▸ **WHAT YOU NEED TO DO**
Put the rows below into a Markdown table with the columns No. and Text, numbering each line and skipping blank ones. Leave the pictures out.

▸ **STORED RECORDS**
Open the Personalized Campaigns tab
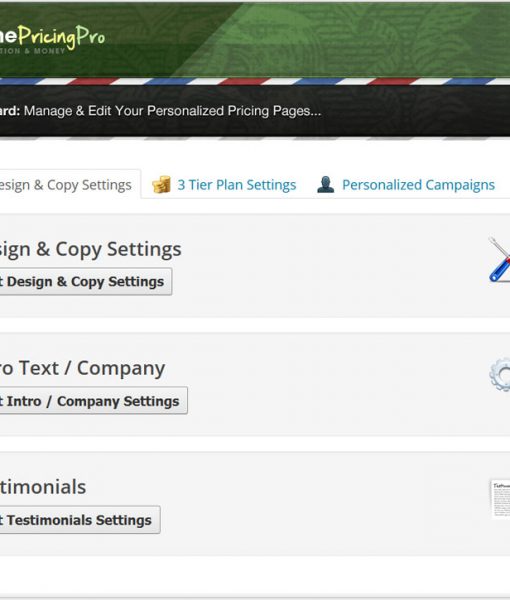This screenshot has height=600, width=510. [x=418, y=185]
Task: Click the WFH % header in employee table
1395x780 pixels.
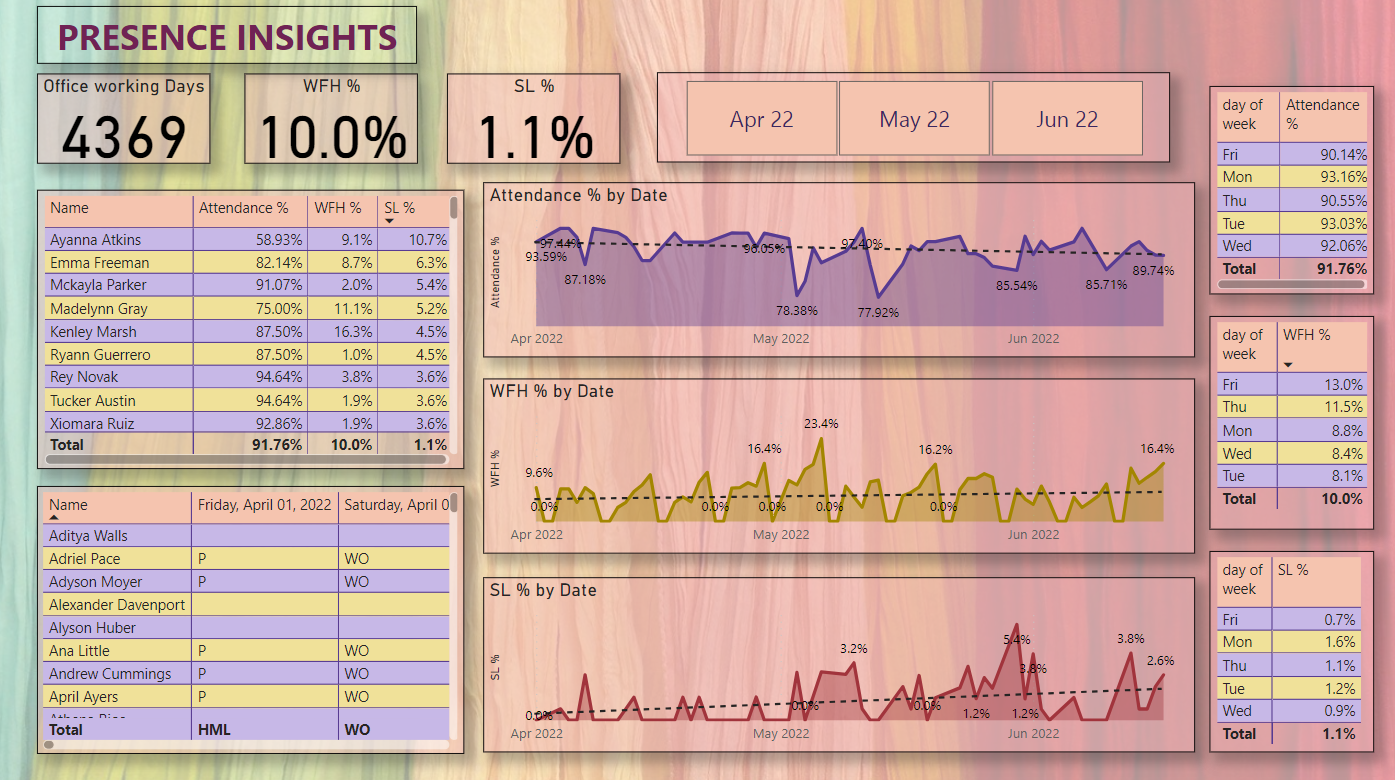Action: [x=337, y=208]
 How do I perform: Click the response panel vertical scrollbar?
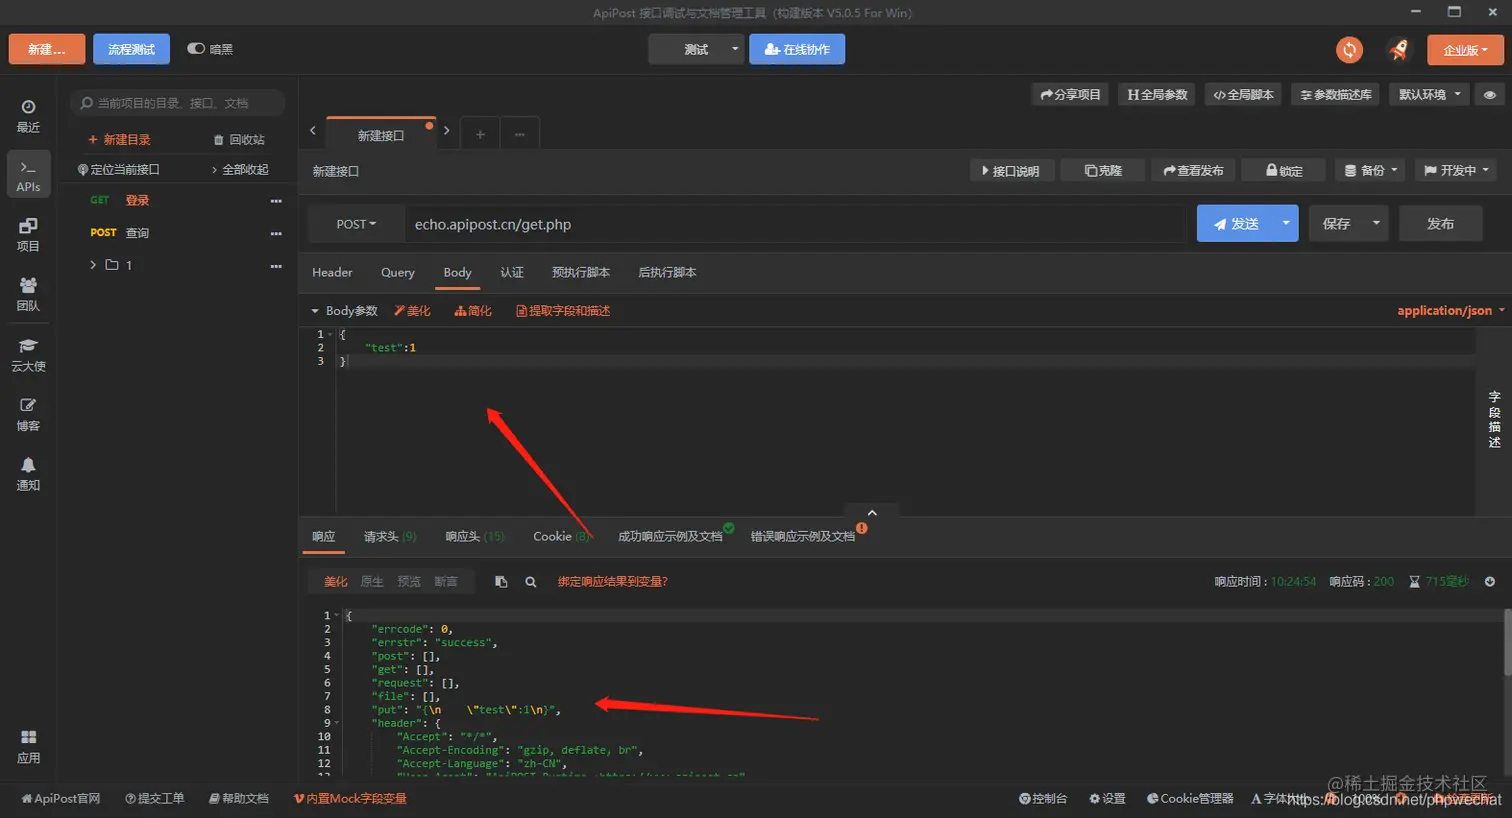1507,642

▸ **REPLY**
| No. | Text |
|---|---|
| 1 | Open the Personalized Campaigns tab |
| 2 | This screenshot has height=600, width=510. [x=418, y=185] |
| 3 | Task: Click the WFH % header in employee table |
| 4 | 1395x780 pixels. |
| 5 | Action: [x=337, y=208] |
| 6 |  How do I perform: Click the response panel vertical scrollbar? |
| 7 | 1507,642 |